Violet turns. Montgomery leads me away, still going on about the pie, but my mind isn’t on pastry at all.
It’s on Violet, and the twenty grand, and Violet. It’s on how if Violet wins it, I may as well move out of Sprucevale again because I’ll never hear the end of it.
Right now, I know two things.
One, that money is mine.
And two, Violet is going down.Chapter SevenEliI open the hood of the smoker and a plume of smoke erupts out and floats upward, smelling of pure heaven and burning my eyes. I wave it away and stick a thermometer into one thigh.
One-sixty. About another hour at least before I can pull the duck out and let it cool.
I glance over my shoulder and back into the big, bustling industrial kitchen from where I’m standing on the grilling patio, a concrete slab that holds five different grills, a tandoori oven, and a giant smoker that’s nearly the size of my first car. I’m sure if a guest ever requests such a thing, we’d dig a pit and roast a whole pig for a luau.
Actually, that sounds kind of fun. I’ve never roasted a pig in a pit before.
Automatically, I start going through my mental checklist. The duck will be done in about an hour. I’ve got one sous chef baking the hand-turned sesame crackers and the other making almost a thousand wild mushroom ravioli by hand. There are six different sauces reducing on the stove, and and in another room, the pastry chef, Janice is baking hundreds of macarons.
It’s Thursday afternoon, and things are looking good. Not only is everything going perfectly for my first Bramblebush wedding as Executive Chef, I’ve barely seen Violet since the meeting on Tuesday.
Which is ideal. If we have to work at the same place, at least it’s big enough that we don’t really have to see each other. At this rate, we’ll both survive the summer.
I turn to head back inside, but before I make it, the door opens and Violet comes marching out.
“Welcome to the patio,” I say, one hundred percent cheerful and professional. “How are you doing?”
“I’m fine,” she says carefully, looking at the collection of grills and smokers and outdoor ovens. “But Kevin said there was a problem with the menu that I needed to come talk to you about?”
I take the hand towel that I always have hanging over my shoulder and wipe my hands with it out of habit.
“Right. The mac and cheese balls,” I say.
“What’s the problem?” she asks. “Did your order not have the ingredients in there? I know Louis, the old chef, was having some issues when deliveries didn’t have the right —”
“I’m not making them,” I cut her off.
She pauses. Something glints in her gray-blue eyes.
“No?” she finally says.
She doesn’t change position, but her entire body tenses and I feel the fight coming on the way you can feel a thunderstorm.
“No,” I say, crossing my arms in front of myself. “They’re a travesty of an appetizer and this kitchen won’t be making them anymore.”
Violet gives me a long, up-and-down look like she’s assessing me for something and finding me unfit.

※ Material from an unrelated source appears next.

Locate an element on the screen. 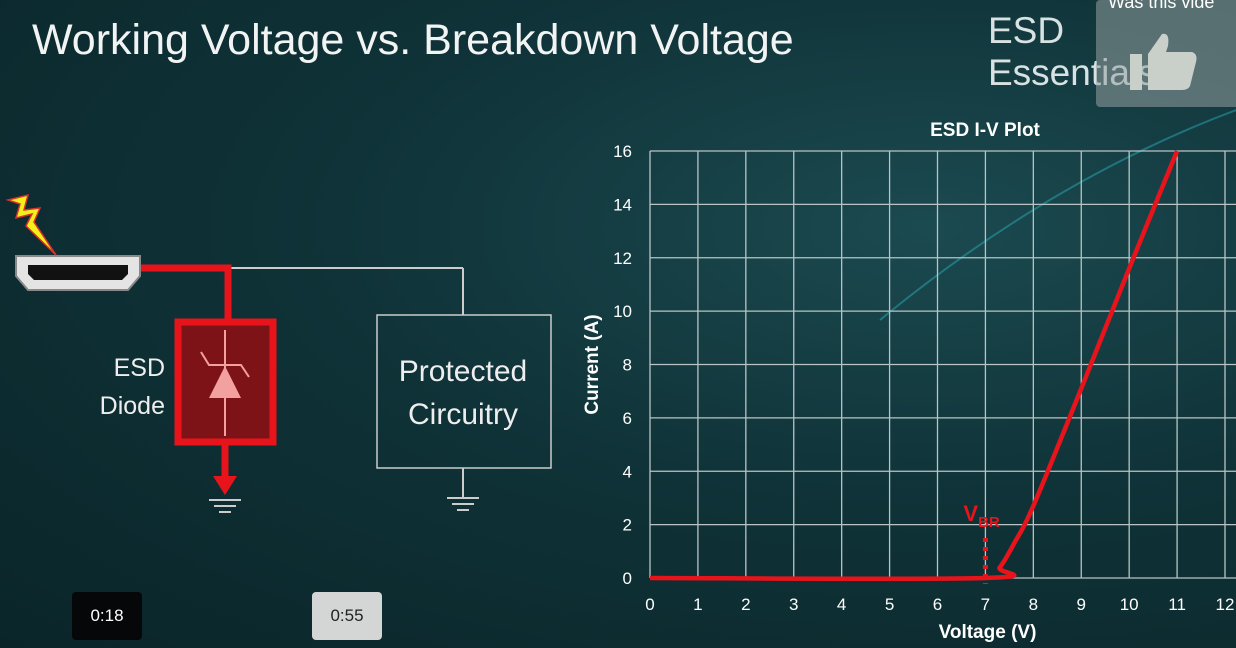  x-tick-label: 8 is located at coordinates (1034, 604).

“They’re on the menu,” she finally says, her voice full of forced patience. “The bride and groom ordered them months ago. They specifically asked to have the mac and cheese ball appetizers, because I guess the groom’s brother went to a wedding here a few years ago and they were so amazing —”
“Well, the groom’s brother is wrong because they weren’t amazing, mac and cheese balls are never amazing, and I’m not in the business of making non-amazing food.”
She snorts.
“You’re a wedding caterer,” she says. “Where do you think you are, some Michelin-starred restaurant in Paris? Make the mac and cheese balls.”
Anger bubbles up inside me, fast and hot because Violet is exactly the same as always: infuriating.
“Bangkok,” I say.
“What?”
“The Michelin-starred restaurant was in Bangkok.”
Violet raises one eyebrow, but I can tell she’s surprised.
“Kham Na. I was a sous chef. We were one of three restaurants in the city to get a star,” I tell her.
Violet looks at me, her face unreadable.
I want her to be impressed. Despite everything, I do. As much as I want not to care what Violet thinks about anything, as much as I want to never give the girl’s opinion another thought, I also want her to be impressed.
“And how, exactly, does that prevent you from making the appetizer that’s on the menu which was finalized several months ago and which someone has paid four hundred thousand dollars for?” she asks.
“If someone paid that much for mac and cheese balls they really overpaid.”
“You know what I mean.”
“You sure this place isn’t laundering money? If I saw appetizers with that price tag, that’s the first thing I’d think.”
Violet doesn’t say anything.
“It’s impossible to make good mac and cheese balls,” I finally say. “If you can get the cheese thick enough that it’ll stick the macaroni together properly, it dries out in the deep fryer. In order to make the macaroni pliable enough to form a ball in the first place, you have to overcook it, and then when you fry them they get even more overcooked and the result is a sticky, gloppy, textureless mess that tastes okay but that everyone only wants for the novelty of having macaroni and cheese in ball form, because for some reason Americans have a raging hard-on for all their childhood favorites. Next you’ll be asking me to make chicken nuggets and tater tots fancy.”